Die Glocken der Kathedrale begannen zu läuten, gerade als die Normannen ihre roten Schilde von den Relingen hoben und Männer, die sie nicht sah, Ruder fällten, um die Fahrt zu bremsen, sodass die Schiffe nicht an der Stadt Bayeux vorbeigetragen wurden. Zwölf Schiffe konnte sie zählen, bevor sie sich im Hafen zusammendrängten.
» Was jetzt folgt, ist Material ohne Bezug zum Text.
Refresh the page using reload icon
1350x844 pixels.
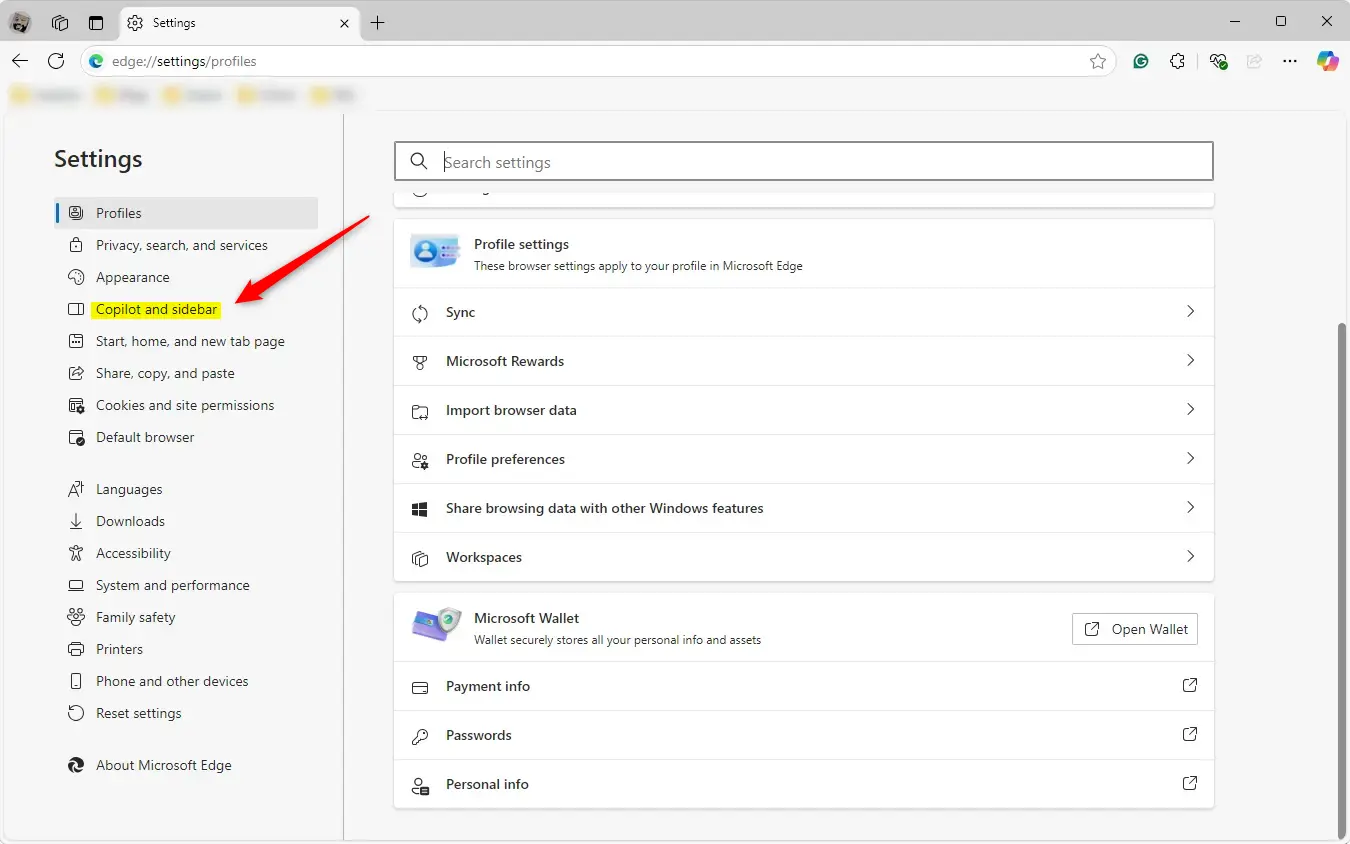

Der Anblick schlug Knoten in ihre Därme. Sie war 18 Jahre alt und hatte über die pfeilschnellen Überfälle der Normannen gehört, solange sie sich erinnern konnte. Aber niemals vorher hatte sie dergleichen bezeugt. Der Anblick war nicht einfach nur erschreckend. Das Bild war auch schön. Die schrägen Sonnenstrahlen des Maimorgens schlugen Echos aus Helmen und Klingen, als die Männer von den schlanken Schiffen an Land sprangen. Sie fühlte es unter den Achseln und im Schoß feucht werden, atmete aus und sagte laut: „Endlich!“
Endlich kam der Überfall, auf den sie so lange gewartet und sich so viele Male vorbereitet hatten. Doch kam er ohne Warnung. Wie beim vorigen Mal und davor ...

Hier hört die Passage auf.